L’hypertrophie intellectuelle, d’abord limitée à une élite bourgeoise, fut petit à petit imposée à tous par les universités, l’instruction publique et les formations professionnelles. Cette prétendue élite, en réalité des agents du Pouvoir promus à un rôle social particulier, n’a pas résolu la problématique qu’elle avait en charge en tant qu’être humain. C’est pourquoi le pouvoir étend-il à tous l’ordre de se soumettre à cette intellectualisation de masse. Réduire la définition de l’humain à la seule faculté de penser est un tyrannique déni de la réalité de la vie. Imposer de force cette douloureuse réduction aux enfants dès leur jeune âge exerce une pression terrorisante qui, refoulée par les exigences et la violence éducative des adultes, devient fureur - notamment intellectuelle dans les classes dominantes qui en interdisent particulièrement l’accueil et la remise en cause. Cette chaîne de dénis a pour conséquence une recherche frénétique d’exutoires autorisés par le père-privé et les pouvoirs publics. Un exutoire intellectuel est une pensée, un fantasme. L’interdit de sentir et de nommer la réalité donne à celui-ci une charge, une potentialité dont le Pouvoir sait tirer avantage puisqu’il est issu de la même structure : le déni de la conscience.
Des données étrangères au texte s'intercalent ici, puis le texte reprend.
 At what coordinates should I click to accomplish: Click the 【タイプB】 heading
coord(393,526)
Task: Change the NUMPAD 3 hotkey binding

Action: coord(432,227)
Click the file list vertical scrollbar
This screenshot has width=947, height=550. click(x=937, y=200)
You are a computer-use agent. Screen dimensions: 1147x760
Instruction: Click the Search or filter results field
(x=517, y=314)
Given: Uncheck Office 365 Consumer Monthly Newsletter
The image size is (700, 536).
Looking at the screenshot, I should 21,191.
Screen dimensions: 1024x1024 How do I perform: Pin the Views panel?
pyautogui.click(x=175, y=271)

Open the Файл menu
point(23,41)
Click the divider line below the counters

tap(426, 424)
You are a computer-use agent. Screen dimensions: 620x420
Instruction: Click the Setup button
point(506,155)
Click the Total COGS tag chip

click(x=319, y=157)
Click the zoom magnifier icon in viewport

Valorisation du refoulement

Le Pouvoir valorise aisément à son profit exclusif le refoulement (retenue et maîtrise), les compensations (consommation et production) et les fantasmes (imagination, illusions, idéaux et leurs passages à l’acte) puisque tous ont pour base la négation de la réalité relationnelle naturellement harmonieuse des êtres. La remise en cause des illusions posées sur le pouvoir rend possible la mise à jour, et par conséquent la résolution, de séquences destructrices menant quotidiennement à la mort :

  • Développer des moyens sophistiqués de communication pour compenser le sentiment collectif de solitude mène à de graves pollutions et aux maladies dégénératives.
  • Développer des moyens sophistiqués de défense et de sécurité pour compenser le sentiment collectif d’insécurité mène à la guerre.
  • Développer des moyens sophistiqués pour ressentir en dépit de l’insensibilité résultant du refoulement, génère l’érotisme, la pornographie, la prostitution, la pédophilie.

De même, la jouissance et la liberté en tant que fantasmes conduisent irrémédiablement à rétablir un pouvoir à la place du pouvoir et à ne rien résoudre, alors que l’une et l’autre ne sont vécues réellement que dans la reconnaissance et la juste réalisation de l’être. Face à ce constat, la terreur de n’être capable d’aucune créativité dans un plein élan de conscience paralyse notre capacité de mettre à jour.


Choix illusoires

L’égocentrisme de la pensée hypertrophiée nécessite des contraires et impose des comparaisons pour dissimuler l’échec patent de sa structure et les conséquences destructrices de sa prise de pouvoir sur le monde sensible. Par exemple, l’esclavage et la soumission sont opposés à la liberté et donc mis sur le même plan, alors que les premiers sont résultants de passages à l’actes violents et la seconde est l’état naturel des êtres conscients. Ou encore, la tristesse est opposée à la joie, alors que la tristesse résulte de la répression de la joie qui, elle, est une dimension de la vie. Ce faisant, les agents du Pouvoir que sont tous les adultes non conscients, interdisent l’accès aux vraies causes de la souffrance et empêchent ainsi leur résolution. Parce qu’ils sont terrifiés d’être tenus pour coupables de la catastrophe humaine qui étaye leur pouvoir, les hommes se légitiment par tous les moyens de se maintenir en place le plus longtemps possible. Parce qu’ils pressentent que la simple mise à jour des comportements de leurs parents remettrait en cause toute la structure sociale dont leur statut dépend, ils préfèrent un fantasme de destruction globale qu’ils se condamnent à orchestrer.